READING PASSAGE:
· · · · · · ·
23 July 2015 | Hey_Sweden
| Moderately enjoyable, but nothing special.
Edward Markham (Alister Williamson) is disfigured in Africa by vengeful natives; when he and his brother Julian (Vincent Price) return to London, Julian keeps Edward locked up. Edward escapes by faking his death, but in a twisted turn of events, his "dead" body is unearthed and taken to unscrupulous doctor Newhartt (Sir Christopher Lee). Donning a crimson mask to hide his visage, Edward goes about seeking his own revenge, occasionally slitting some unfortunate persons' throat, while demanding that Newhartt keep him hidden.

Based on a story by Edgar Allan Poe, this is certainly a decent horror flick, but it doesn't carry as much weight as one might like. The screenplay (credited to Lawrence Huntington, with additional dialogue written by Christopher Wicking and an uncredited Michael Reeves) is entertaining, but the film feels rather familiar overall. It's nicely made, with some fine period recreation. The opening is very striking, and there are restrained doses of blood, and provocative costumes on some of the ladies.
· · · · · · ·
ENTRIES PROVIDED:
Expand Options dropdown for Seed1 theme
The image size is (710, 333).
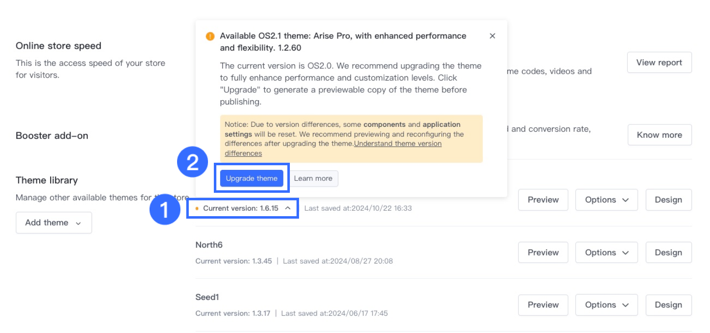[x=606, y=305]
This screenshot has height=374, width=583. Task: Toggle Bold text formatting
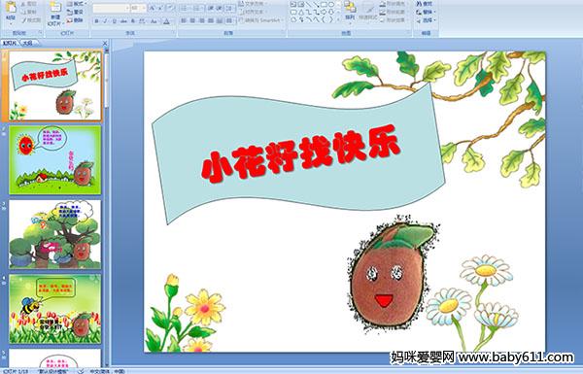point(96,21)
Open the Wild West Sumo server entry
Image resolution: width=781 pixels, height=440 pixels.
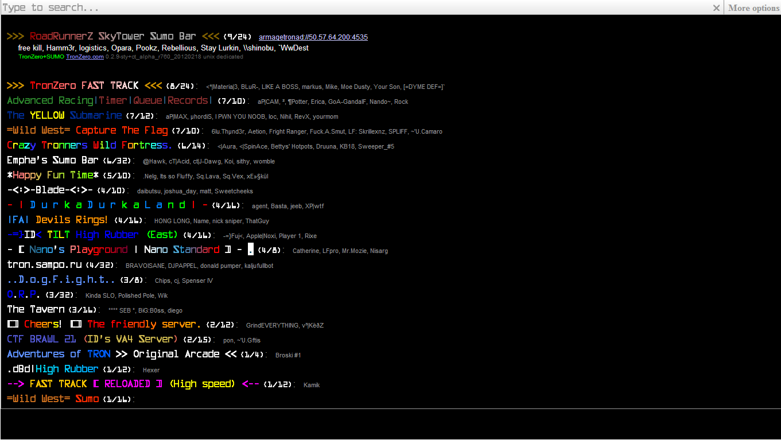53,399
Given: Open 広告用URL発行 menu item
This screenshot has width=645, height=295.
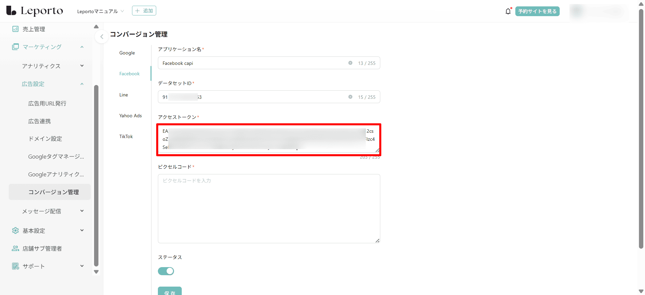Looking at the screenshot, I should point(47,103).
· · · · · · ·
ACTIONS TO TAKE:
#1 Reproduce the part of the film review that begins at the words "Based on a story" and stops after "of the ladies.".
#2 Summarize the film review in two sentences.

TASK SOLUTIONS:
#1
Based on a story by Edgar Allan Poe, this is certainly a decent horror flick, but it doesn't carry as much weight as one might like. The screenplay (credited to Lawrence Huntington, with additional dialogue written by Christopher Wicking and an uncredited Michael Reeves) is entertaining, but the film feels rather familiar overall. It's nicely made, with some fine period recreation. The opening is very striking, and there are restrained doses of blood, and provocative costumes on some of the ladies.

#2 After being disfigured in Africa and locked up by his brother Julian in London, Edward Markham fakes his death, is taken to the unscrupulous doctor Newhartt, and seeks revenge while hiding his face behind a crimson mask. The reviewer calls this Poe-based horror film decent and nicely made, with fine period recreation and a striking opening, but finds it rather familiar and nothing special overall.